When my mom told me this, I remember feeling so special and so validated, a newfound level of confidence. Art has always been something the ladies in my family can share in, but this story set such a great example for me in other ways too. Not only in learning that it’s okay to see things differently, but also to stand up for what I believe in. My grandma is usually super easy going (we don’t really “yell” much) but her passion is, and always has been art, so it makes sense and was really cool to hear that something could ignite this kind of flame in her heart. (And, I’m pretty sure she was wearing a cape in my head when my mom was telling me all of this…)
Anyway, I’ve been thinking a lot about life lately, about how much time is wasted on stress and drama, and how I want to spend more time doing the things that make my heart happy. I’ve been hesitant posting this though, because I don’t like to come off preachy, and I certainly I don’t claim to know everything… but I do feel the need to share these thoughts that I’ve been feeling so passionately about lately.
Live the life you want.
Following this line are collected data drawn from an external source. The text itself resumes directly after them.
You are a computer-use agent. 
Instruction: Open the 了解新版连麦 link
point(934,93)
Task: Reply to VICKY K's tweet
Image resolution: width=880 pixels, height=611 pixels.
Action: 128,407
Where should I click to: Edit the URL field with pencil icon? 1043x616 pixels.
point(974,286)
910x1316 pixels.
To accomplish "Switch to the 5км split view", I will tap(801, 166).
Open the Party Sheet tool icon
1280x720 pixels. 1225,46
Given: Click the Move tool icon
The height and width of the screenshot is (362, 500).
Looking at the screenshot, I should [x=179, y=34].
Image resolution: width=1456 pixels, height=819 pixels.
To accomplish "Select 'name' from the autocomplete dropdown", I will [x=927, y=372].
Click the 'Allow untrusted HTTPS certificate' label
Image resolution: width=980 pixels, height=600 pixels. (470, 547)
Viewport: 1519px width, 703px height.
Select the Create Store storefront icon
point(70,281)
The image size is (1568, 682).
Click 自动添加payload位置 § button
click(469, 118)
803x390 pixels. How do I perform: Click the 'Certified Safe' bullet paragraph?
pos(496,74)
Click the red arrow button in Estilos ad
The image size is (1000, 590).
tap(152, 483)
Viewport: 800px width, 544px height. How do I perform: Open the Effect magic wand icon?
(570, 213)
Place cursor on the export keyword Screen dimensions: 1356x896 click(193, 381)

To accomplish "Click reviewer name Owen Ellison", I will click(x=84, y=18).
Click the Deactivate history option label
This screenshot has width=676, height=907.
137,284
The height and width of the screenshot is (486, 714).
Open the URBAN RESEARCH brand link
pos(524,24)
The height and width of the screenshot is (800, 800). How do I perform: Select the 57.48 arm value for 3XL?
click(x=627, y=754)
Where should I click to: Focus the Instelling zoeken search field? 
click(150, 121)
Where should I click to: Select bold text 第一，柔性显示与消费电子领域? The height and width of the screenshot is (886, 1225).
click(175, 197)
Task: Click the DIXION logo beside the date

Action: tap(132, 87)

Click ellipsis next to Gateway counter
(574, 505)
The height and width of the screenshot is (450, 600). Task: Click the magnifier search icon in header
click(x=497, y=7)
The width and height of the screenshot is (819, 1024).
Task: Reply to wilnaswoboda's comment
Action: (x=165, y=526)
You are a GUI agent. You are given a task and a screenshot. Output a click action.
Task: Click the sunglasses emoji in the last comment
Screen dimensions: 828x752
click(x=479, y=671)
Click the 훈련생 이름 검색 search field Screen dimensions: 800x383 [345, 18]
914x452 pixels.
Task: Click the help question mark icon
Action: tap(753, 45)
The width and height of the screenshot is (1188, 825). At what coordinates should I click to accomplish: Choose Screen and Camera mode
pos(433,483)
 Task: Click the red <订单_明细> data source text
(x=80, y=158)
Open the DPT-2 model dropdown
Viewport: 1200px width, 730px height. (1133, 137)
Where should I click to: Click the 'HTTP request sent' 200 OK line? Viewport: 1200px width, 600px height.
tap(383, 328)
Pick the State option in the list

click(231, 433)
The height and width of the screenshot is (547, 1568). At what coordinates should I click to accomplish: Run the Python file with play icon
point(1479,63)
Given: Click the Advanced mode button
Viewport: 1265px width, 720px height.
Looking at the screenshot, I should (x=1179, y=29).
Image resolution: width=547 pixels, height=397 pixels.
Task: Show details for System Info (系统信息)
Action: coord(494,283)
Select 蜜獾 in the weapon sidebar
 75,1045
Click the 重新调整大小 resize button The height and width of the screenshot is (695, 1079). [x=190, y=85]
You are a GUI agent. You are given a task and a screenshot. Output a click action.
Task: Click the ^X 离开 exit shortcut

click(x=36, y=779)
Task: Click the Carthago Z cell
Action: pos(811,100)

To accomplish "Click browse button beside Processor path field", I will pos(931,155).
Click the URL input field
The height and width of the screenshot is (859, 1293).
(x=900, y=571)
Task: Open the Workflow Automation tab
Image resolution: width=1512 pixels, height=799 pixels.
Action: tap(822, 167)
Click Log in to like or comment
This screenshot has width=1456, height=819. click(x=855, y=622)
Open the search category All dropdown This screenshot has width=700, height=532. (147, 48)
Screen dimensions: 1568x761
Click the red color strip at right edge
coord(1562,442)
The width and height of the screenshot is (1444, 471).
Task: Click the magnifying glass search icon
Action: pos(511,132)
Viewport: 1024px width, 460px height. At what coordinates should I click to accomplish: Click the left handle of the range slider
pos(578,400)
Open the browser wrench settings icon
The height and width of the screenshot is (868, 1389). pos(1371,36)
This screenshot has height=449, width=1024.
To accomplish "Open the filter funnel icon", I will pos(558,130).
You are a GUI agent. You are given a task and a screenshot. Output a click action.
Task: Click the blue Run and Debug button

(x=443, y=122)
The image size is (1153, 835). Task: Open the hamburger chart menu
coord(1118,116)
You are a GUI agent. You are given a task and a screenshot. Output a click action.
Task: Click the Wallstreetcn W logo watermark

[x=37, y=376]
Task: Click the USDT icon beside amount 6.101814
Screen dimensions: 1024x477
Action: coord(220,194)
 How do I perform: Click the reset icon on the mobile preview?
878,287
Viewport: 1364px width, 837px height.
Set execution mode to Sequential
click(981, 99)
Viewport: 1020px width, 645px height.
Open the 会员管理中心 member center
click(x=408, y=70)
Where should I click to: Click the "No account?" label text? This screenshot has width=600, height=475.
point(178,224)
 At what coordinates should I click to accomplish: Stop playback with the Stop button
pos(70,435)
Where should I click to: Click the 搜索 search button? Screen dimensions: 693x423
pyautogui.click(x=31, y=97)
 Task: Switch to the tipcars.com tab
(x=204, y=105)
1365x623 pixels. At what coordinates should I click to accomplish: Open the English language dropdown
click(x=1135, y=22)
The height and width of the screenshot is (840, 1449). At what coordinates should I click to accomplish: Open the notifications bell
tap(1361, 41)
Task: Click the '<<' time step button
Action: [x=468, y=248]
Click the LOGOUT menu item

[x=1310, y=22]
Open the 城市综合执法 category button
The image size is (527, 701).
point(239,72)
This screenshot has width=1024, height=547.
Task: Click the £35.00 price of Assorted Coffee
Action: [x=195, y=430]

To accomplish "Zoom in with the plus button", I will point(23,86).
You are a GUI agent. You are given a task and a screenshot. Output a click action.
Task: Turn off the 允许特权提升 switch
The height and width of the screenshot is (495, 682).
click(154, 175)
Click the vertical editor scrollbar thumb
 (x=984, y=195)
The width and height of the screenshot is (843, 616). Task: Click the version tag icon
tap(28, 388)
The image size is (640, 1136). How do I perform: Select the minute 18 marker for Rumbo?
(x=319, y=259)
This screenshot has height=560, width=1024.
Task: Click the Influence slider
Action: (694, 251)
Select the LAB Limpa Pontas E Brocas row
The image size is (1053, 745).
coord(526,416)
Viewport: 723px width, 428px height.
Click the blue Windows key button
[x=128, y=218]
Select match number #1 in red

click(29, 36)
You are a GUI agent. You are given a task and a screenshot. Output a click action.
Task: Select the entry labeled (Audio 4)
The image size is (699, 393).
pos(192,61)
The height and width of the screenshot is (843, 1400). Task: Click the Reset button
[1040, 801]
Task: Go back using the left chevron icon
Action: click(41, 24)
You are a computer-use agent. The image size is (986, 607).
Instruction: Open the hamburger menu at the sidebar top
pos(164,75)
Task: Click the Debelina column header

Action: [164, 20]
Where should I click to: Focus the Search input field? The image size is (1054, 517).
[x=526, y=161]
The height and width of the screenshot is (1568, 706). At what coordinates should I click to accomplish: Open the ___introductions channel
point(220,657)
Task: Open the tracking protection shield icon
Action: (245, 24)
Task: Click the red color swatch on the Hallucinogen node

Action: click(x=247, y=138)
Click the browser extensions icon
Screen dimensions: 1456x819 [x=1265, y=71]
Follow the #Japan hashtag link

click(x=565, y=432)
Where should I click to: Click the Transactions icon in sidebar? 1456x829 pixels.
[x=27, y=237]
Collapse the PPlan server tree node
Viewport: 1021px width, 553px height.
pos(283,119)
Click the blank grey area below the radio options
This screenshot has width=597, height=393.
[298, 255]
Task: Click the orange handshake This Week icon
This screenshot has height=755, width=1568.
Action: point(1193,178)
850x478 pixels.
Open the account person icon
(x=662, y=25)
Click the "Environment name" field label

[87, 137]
If you have a dream, don’t just sit around and wish for it – GO AFTER IT. Work your ass off for it. If it doesn’t work, at least you really tried. And teach your kids the same. Set the example. Be supportive, and kind… and have fun.
I see so many friends feeling stuck “going through the motions” of life and I want to shake them and say this is it dude, make a change!! I know it is scary and it can be challenging, but it is so worth it in the end. Actually, just writing this post is pretty terrifying for me… I don’t typically put this much of myself out there, but I’m going for it because if it inspires at least one person to go out and do something great… well, that’s rad.
Anyway, I think that’s all… for now.